- Chilblains (pernio) is a benign condition that occurs in cold, damp environments and presents with symmetric, distal, transient red-to-purple lesions on the extremities.
- Treatment is centered on keeping the patient warm and avoiding exposure to cold, damp environments.
- Cases which persist or occur in association with systemic symptoms may be an indication of a multisystem disease such as chilblain lupus erythematosus, a rare variant of systemic lupus
Chilblains, also termed pernio, is a benign inflammatory condition of the distal skin which occurs in cold, damp environments. The skin findings of chilblains typically occur in subfreezing, moist climes during the late fall and winter and are due to persistent exposure to temperatures presumed to transient vascular changes in the periphery.
In the United States, most patients present with skin findings between December and January, though the disease is overall more common in England and northern Europe. Chilblains is rare in regions of extreme cold, as most people require warm houses with central heating, and warm layered clothing during outdoor exposure. The condition is more common in women than men, with about a 2:1 ratio. Most reports are in white patients who are young to middle-aged. Patients with low BMI seem to be at increased risk.
Lesions of chilblains typically occur 1-5 hours after prolonged exposure to cool, damp air, and develop as single or multiple erythematous-to-purple macules, papules, plaques, or nodules; diffuse lesions over the digits may be seen. Lesions are more common on the dorsal aspects of the digits, and may be pruritic, painful (burning or tingling), and are often tender to palpation. Erosions, ulcers, and blisters may occur but are rare. Involvement of the feet is most common, followed by the hands. When the lesions appear they are often bilateral and affect cool extremities, particularly the digits. The nose, ear, lateral thighs, and buttocks may be involved.
The pathophysiology is uncertain, though it is believed that patients with pernio have a disruption of neurovascular responses to skin temperature change. Vessels in the skin have multiple protective physiologic responses to dilate and constrict variably based on the need to conserve heat or to ensure tissue perfusion and prevent ischemia; in patients with pernio some have postulated that there is either prolonged vasoconstriction leading to mild tissue hypoperfusion and localized inflammation in response to tissue injury. Vasospasm, hyperviscosity, or (in some patients) autoimmunity may alternatively be responsible for the disease.

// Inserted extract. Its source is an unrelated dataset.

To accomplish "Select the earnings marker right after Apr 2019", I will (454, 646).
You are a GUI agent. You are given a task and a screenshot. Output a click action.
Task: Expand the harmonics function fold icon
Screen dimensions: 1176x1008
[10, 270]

The main treatment is keeping warm. Maintaining core body temperature warmth is essential, but layering warm garments over the affected or disease-prone extremities is important as well. Individual lesions will often resolve with warming, though it often requires days to a few weeks to completely return to normal. Intensely inflamed or extensive lesions may take weeks to months to completely resolve. Lesions that take many months to resolve or fail to resolve should prompt consideration of alternate diagnoses, particularly chilblains lupus erythematosus. Pharmacological interventions are often not required, although there are reports of nifedepine and other calcium channel blockers being helpful in treating or preventing recurrent perniosis.

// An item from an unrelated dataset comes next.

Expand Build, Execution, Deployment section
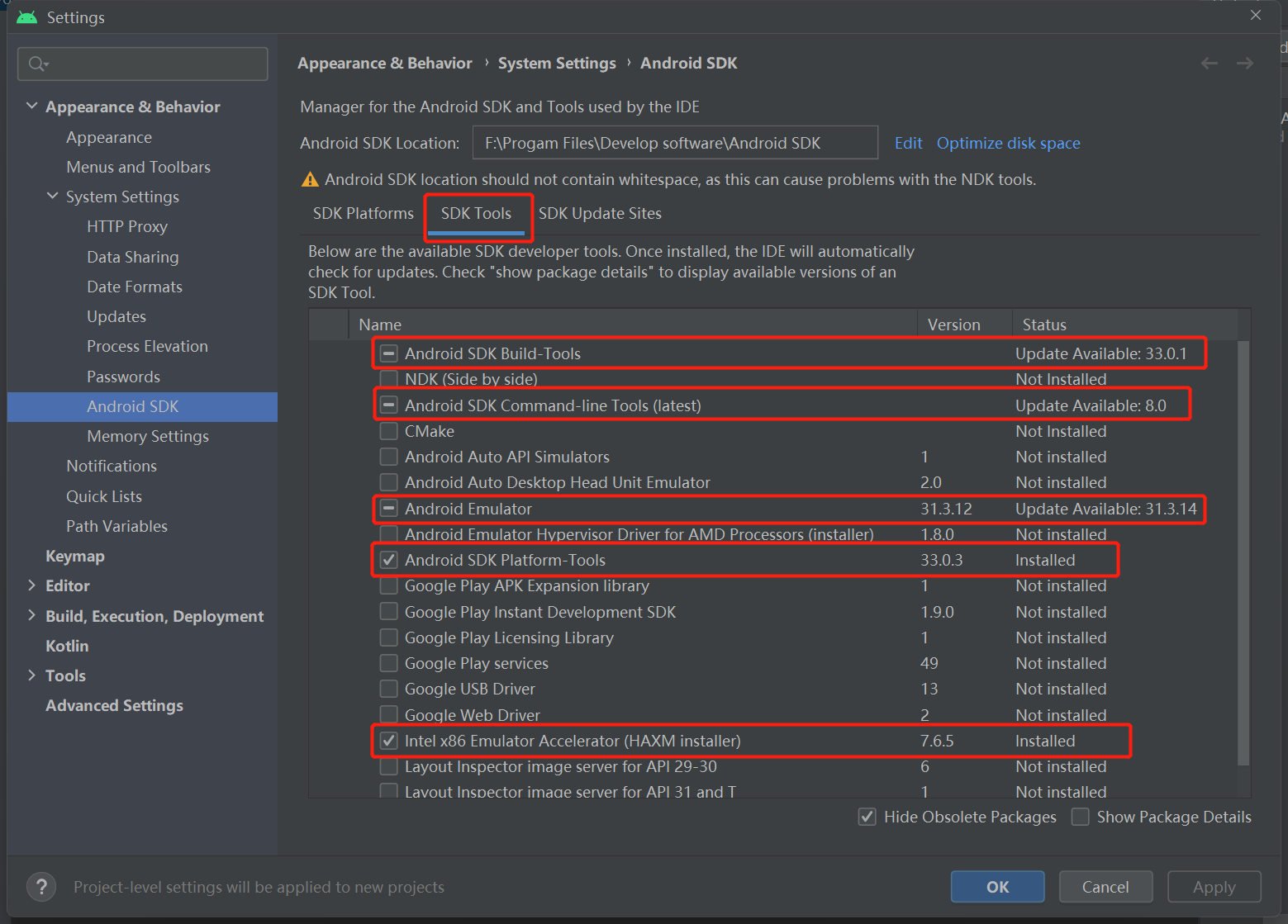Viewport: 1288px width, 924px height. (x=32, y=616)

The terminology of this condition may be a source of confusion; given the rare potential systemic disease associations reported in patients exhibiting idiopathic chilblains (pernio) lesions, it is worth a brief discussion. Lupus pernio refers to classic violaceous nodules and plaques on the central face in patients with sarcoidosis; pernio and chilblains refer to the idiopathic cold-induced skin lesions described herein. Chilblain lupus erythematosus is a rare subtype of systemic lupus which presents with distal digital lesions similar (or in some cases identical to) those seen in idiopathic chilblains.
Patients with chilblains may rarely have associated diseases, and in severe, atypical, persistent, or recurrent cases, a systemic workup may be indicated. Idiopathic chilblains (pernio) is rarely associated with joint inflammation, and the presence of arthritis should prompt consideration for multisystem disease. Patients with chilblains lupus erythematosus often exhibit cutaneous pernio lesions which fail to respond or respond only minimally over months. Patients with other features of systemic lupus who present with distal digital lesions consistent with pernio warrant a systemic evaluation. While not required for the diagnosis, patients with idiopathic pernio may undergo skin biopsy, and should features of interface dermatitis and histologic findings suggestive of lupus be noted, those patients should undergo an evaluation for possible chilblain lupus erythematosus.

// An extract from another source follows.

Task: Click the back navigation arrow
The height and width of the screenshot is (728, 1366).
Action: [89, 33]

The presence of angulated, retiform purpura, or nonblanching sharply angled distal lesions, may prompt a consideration of a systemic thromboembolic disease, including cryoglobulinemia or anti-phospholipid antibody syndrome. Lesions of pernio have been reported in patients with chronic myelomonocytic leukemia, and patients with extensive or atypical cutaneous lesions, cellular atypia on histology, or suggestive systemic symptoms warrant an evaluation. Raynaud phenomenon involves acute vaso-occlusive/vasospasm leading to the entire affected digit(s) turning purple, red, and white, as opposed to the more localized lesions of pernio.